Ontruiming

Het is stralend oktoberweer op deze 1ste november. De platanen van het Kwekkeboompleintje hebben hun goudkleurige tooi opgezet. Onder hen staan twee pantservoertuigen geparkeerd, en daartussen een busje van Ruitenheer Calamiteitendienst – met ruitjes op de i’s, dat spreekt. Ze zijn een gekraakt pand  boven het Kruidvat aan het ontruimen. Een mooi gebouwtje, keurig netjes, van schone bakstenen van een  lichtere kleur dan normaal en opnieuw gevoegd, met houten kozijnen strak in kakkineuze 9001-kleur. De topgeveltjes aan weerskanten bevatten vijfkantige ramen. Zo’n huis moet je niet kraken, dat zie je zo.

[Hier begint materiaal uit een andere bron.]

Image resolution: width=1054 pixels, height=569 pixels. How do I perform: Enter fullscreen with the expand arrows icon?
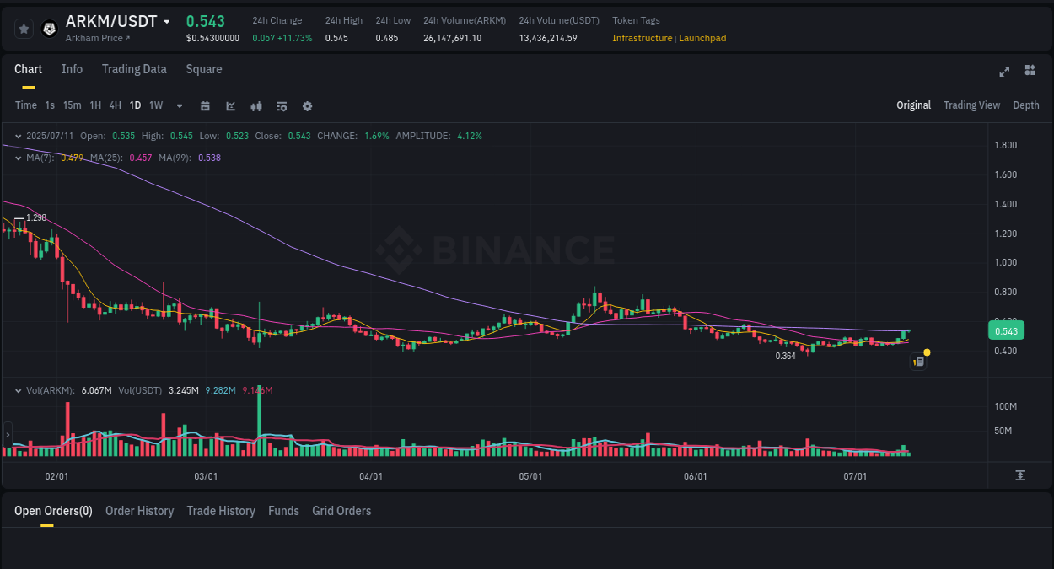(1003, 72)
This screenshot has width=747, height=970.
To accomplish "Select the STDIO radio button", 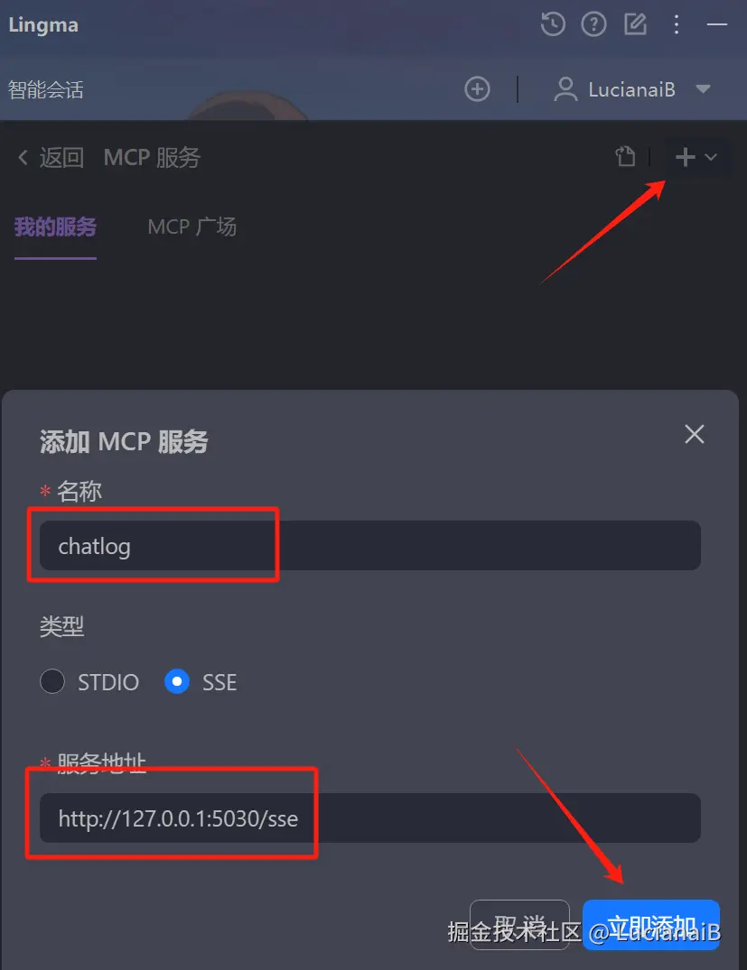I will [52, 682].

Daar tegenover staan nog twee van die wagens, en nog eentje richting Hema, plus een ambulance. De rest is al vertrokken naar de Vrolikstraat, de volgende in een ontruimingsronde van 35 op die dag gepland. Of naar de 3de Oosterparkstraat, kan ook.

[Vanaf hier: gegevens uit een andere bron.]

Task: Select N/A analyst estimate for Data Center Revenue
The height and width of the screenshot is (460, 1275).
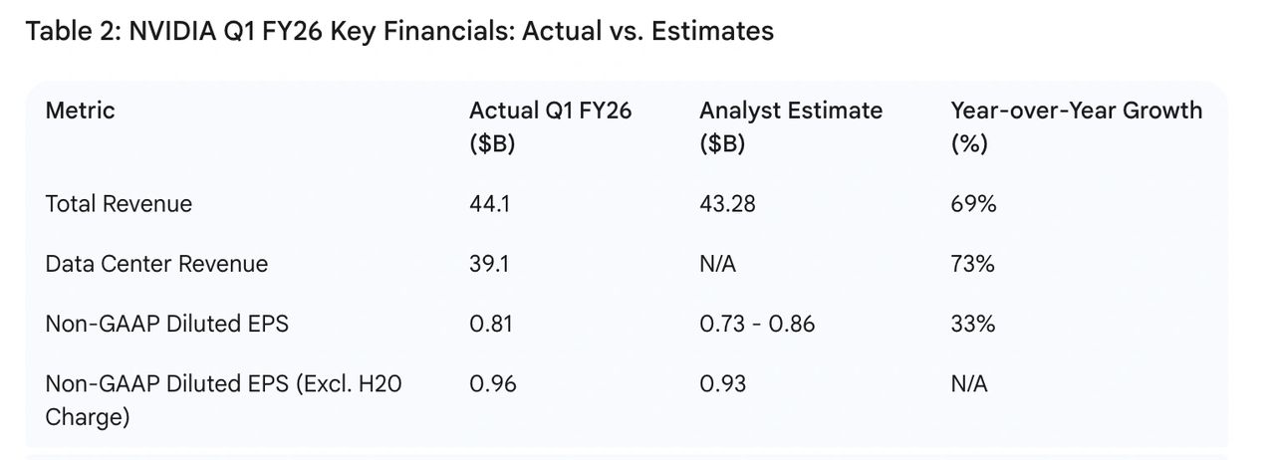Action: click(717, 264)
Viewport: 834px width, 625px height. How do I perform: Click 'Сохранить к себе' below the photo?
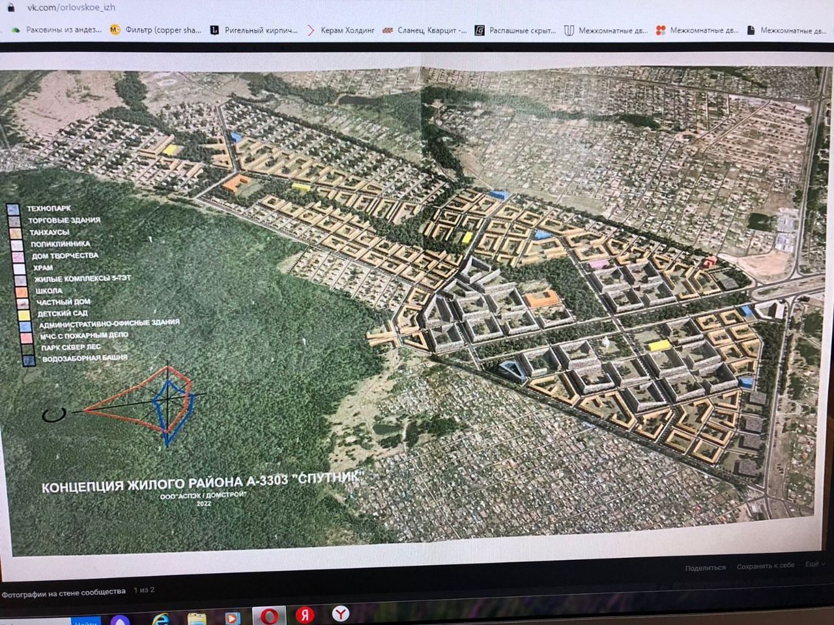766,566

Om 8 uur die ochtend was het wel anders. Mijn tram stond klem op de Linnaeusstraat. 20 ME-bussen waren lukraak tussen de Etos en de Kruidvat gedeponeerd, tot op de rails. De tram  kon geen kant op. Een agente wurmde zich tussen de twee voertuigen en klapte de achteruitkijkspiegel met haar gummiknuppel dicht. Stap voor stap kroop de tram vooruit – hij duwde lijfelijk het voertuig opzij, als een bevalling. Toen hij eindelijk vrij kon rijden steeg er een zucht van verlichting op in de wagen.

Wie gaat dan ook in de spits ontruimen? Een halfuurtje later zit iedereen op zijn kantoortje en is het verkeer opgelost. Maar dat blijkt gewoonte te zijn – ontruimen doen ze altijd bij het krieken van de dag.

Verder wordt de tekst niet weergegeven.